Our final savory course featured another local animal; the white ox. This dish was so impressive, it required both our server and a sous-chef to serve it. The White Ox filet flavored with Artemisia, served with caramelized vegetables, and was served under a dome. When the dome was lifted, a light cloud of poplar scented smoked wafted under our noses. We were served chop sticks to pick up the butter-tender beef. Alas, our meal was over and we were headed for the dessert menu. Three hours had passed almost too quickly. While I’m not a huge dessert eater compared to Christina, who holds the award for the largest sweet tooth west of the Mississippi, I was intrigued to try the “deconstructed affogato”. We share all our tastes any way, so Christina opted for the “Different textures and temperatures of Chocolate”. The affogato was served in a flat dish. A large dome of white chocolate was in the middle of the dish. Our waiter then poured the steaming espresso over the dome which made it collapse. Inside was another bite of chocolate. We thought it was all over after our desserts, but no. We were served a final tray of tiny pastries to send us off to bed.
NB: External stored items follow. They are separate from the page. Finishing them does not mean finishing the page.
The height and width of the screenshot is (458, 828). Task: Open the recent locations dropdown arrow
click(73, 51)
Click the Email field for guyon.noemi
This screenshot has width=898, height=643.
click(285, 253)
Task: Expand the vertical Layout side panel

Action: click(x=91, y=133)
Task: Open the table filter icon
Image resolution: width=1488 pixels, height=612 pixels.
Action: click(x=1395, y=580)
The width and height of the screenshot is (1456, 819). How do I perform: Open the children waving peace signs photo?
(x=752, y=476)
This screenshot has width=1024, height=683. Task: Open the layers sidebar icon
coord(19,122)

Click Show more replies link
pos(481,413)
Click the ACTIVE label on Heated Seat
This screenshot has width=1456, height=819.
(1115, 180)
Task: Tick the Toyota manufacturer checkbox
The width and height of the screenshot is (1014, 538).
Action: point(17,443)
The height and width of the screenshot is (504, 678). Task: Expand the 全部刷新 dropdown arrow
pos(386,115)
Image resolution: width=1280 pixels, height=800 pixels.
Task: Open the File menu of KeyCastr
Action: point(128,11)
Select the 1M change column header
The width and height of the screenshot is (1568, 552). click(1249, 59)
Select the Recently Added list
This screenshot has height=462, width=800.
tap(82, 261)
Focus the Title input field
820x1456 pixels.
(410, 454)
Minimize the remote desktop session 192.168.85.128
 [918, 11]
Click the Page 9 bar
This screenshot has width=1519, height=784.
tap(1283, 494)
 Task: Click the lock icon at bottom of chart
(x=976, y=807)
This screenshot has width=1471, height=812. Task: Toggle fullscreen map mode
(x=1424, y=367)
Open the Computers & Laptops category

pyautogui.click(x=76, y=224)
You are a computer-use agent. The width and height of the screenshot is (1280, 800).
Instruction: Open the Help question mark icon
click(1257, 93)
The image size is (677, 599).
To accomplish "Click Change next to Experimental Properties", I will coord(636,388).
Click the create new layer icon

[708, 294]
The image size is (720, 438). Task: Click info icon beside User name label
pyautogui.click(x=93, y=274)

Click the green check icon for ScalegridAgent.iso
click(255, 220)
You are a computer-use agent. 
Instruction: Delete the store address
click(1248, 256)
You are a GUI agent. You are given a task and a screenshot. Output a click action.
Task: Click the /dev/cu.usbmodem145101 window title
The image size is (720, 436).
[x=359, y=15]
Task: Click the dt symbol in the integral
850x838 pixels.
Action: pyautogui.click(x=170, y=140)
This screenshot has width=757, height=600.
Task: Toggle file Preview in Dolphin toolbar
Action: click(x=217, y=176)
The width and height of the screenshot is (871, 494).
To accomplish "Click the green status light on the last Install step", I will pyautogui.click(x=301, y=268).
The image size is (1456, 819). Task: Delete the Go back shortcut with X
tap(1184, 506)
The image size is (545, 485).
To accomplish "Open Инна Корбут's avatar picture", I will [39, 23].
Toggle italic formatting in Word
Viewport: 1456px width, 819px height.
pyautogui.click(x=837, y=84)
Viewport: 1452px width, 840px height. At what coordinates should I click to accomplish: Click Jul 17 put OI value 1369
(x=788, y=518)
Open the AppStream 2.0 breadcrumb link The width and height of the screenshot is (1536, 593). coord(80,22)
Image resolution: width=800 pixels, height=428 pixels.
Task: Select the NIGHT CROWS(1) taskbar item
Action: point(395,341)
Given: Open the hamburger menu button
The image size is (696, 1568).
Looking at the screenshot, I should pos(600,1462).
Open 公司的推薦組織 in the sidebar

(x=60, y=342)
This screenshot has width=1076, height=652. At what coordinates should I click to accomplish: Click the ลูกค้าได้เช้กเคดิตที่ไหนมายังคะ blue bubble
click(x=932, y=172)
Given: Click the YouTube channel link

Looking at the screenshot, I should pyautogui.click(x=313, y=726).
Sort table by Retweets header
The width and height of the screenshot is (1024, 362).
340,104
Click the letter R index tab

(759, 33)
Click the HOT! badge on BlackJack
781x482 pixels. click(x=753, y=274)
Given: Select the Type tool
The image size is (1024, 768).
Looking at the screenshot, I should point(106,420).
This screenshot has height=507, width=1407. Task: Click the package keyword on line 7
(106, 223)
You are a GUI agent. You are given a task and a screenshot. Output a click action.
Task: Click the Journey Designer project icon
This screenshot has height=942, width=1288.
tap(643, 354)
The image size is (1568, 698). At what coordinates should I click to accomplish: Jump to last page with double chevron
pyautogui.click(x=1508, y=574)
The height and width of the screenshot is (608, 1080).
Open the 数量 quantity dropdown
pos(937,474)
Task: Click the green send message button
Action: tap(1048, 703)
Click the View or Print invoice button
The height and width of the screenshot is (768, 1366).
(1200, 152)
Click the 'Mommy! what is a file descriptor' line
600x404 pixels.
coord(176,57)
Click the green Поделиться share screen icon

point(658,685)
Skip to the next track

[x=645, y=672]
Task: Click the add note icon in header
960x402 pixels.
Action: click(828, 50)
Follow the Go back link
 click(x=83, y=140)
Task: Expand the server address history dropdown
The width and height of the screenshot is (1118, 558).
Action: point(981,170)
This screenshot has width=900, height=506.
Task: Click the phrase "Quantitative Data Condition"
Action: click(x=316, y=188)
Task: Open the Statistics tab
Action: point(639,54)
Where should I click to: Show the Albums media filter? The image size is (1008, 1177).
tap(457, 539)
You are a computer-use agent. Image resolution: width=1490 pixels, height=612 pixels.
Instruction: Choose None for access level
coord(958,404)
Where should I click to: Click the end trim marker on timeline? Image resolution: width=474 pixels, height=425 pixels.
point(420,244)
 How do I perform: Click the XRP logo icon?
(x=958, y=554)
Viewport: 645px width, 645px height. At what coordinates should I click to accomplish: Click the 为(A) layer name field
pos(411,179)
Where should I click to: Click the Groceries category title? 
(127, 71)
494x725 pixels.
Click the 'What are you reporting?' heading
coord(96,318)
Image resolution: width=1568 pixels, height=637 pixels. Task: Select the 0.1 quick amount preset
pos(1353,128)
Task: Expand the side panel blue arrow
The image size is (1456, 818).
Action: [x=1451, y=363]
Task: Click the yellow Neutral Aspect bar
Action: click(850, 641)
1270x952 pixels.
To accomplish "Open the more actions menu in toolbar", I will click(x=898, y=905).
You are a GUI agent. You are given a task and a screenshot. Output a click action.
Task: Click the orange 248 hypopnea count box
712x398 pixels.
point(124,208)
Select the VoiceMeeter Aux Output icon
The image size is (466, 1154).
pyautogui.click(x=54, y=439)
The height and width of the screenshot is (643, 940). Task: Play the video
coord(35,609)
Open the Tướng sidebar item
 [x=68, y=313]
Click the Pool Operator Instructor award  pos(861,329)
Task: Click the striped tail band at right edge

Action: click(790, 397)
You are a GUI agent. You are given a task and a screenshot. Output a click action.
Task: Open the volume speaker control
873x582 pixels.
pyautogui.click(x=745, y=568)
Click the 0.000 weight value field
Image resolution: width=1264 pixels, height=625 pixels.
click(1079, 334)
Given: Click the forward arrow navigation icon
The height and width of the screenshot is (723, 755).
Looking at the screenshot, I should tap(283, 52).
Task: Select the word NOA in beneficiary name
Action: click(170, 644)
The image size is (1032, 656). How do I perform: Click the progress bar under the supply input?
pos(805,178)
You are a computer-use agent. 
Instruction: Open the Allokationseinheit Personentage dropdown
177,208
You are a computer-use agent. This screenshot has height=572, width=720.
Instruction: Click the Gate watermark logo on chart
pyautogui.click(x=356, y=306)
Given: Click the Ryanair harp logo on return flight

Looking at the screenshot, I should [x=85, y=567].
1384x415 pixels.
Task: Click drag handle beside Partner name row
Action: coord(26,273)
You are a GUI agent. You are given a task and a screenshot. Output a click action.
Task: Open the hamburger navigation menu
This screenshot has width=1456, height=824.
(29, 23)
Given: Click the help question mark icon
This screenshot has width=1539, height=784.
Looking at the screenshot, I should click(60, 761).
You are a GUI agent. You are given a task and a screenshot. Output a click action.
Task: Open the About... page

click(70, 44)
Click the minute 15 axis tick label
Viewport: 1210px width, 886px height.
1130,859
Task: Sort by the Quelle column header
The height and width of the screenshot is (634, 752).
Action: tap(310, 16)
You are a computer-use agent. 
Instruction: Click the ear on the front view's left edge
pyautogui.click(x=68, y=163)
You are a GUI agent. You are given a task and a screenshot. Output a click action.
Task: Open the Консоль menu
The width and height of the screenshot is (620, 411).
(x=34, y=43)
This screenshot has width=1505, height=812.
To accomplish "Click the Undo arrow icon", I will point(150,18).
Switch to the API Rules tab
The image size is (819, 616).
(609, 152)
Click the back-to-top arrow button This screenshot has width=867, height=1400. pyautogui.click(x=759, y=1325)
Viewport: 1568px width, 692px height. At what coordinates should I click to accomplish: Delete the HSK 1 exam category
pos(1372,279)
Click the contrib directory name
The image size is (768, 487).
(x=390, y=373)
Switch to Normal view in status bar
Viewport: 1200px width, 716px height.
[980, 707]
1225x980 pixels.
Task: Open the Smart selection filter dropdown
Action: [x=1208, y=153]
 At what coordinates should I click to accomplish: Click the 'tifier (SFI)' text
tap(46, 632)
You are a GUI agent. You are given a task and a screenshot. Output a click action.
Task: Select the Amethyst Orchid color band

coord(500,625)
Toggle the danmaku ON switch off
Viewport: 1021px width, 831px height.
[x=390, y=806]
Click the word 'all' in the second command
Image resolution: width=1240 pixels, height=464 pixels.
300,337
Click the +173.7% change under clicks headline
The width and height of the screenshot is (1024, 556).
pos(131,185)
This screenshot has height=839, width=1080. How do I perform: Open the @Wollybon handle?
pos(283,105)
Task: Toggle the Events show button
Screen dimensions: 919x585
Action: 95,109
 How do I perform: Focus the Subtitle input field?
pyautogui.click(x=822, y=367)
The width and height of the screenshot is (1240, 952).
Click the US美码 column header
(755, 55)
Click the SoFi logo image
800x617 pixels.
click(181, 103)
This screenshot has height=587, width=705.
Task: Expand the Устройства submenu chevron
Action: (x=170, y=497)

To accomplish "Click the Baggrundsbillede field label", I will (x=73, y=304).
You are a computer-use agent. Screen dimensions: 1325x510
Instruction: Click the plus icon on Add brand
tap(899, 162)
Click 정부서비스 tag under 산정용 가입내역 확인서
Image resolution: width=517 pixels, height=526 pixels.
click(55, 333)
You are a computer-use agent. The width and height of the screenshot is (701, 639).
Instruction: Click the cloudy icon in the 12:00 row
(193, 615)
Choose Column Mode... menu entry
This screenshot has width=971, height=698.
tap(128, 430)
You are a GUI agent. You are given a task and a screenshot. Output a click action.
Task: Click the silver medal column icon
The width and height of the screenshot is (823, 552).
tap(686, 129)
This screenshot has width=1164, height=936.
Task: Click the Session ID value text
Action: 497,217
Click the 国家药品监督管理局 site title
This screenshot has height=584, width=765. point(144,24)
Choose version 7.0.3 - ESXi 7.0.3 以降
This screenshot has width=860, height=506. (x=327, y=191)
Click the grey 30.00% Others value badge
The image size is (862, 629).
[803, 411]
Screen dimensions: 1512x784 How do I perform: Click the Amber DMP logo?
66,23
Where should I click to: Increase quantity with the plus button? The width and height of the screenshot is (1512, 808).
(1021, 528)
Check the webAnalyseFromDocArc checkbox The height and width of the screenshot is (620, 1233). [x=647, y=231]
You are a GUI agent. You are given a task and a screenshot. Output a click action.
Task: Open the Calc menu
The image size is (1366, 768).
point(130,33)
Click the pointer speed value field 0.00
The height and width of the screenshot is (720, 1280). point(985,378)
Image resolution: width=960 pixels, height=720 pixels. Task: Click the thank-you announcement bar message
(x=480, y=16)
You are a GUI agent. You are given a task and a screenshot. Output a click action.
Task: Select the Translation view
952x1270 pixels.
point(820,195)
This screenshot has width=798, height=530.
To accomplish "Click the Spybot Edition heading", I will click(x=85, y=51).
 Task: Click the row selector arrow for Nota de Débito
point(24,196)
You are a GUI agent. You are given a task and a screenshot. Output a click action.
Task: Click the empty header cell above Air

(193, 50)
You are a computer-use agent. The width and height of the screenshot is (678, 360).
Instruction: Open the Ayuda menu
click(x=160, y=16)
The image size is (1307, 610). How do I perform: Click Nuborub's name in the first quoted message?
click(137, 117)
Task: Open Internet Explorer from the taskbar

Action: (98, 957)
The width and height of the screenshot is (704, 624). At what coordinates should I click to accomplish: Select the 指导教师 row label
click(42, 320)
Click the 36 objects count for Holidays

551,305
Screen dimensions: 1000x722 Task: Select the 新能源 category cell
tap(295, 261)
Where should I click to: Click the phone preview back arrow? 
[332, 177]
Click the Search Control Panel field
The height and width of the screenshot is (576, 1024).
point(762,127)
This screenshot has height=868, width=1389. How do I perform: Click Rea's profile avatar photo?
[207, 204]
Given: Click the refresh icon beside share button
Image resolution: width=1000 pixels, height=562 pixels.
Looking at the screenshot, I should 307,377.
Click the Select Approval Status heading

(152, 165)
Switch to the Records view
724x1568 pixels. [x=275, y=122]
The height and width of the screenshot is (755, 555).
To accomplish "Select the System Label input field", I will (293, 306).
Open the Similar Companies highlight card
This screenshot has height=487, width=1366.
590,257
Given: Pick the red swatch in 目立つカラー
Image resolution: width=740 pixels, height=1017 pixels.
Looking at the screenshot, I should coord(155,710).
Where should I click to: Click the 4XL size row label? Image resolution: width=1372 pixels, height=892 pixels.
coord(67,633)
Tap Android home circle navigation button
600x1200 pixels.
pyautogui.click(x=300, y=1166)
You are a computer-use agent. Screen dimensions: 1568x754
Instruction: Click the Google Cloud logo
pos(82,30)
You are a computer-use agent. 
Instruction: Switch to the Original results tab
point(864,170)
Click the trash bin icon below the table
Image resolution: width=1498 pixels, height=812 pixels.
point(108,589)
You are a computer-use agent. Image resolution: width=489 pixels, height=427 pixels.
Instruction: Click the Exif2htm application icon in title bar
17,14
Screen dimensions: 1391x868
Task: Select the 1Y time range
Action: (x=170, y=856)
I hope I’ve conveyed to you the quality and exquisite flavors of this wonderful Slow-Food dining experience in Emilia-Romagna. If you do decide to visit Antica Corte Pallavicina and experience Chef Massimo’s Michelin star cooking, you will not be able to experience this exact same tasting menu. What you will taste is the finest quality local ingredients prepared in unexpected and delicious ways at the hands of a master of Italian cooking.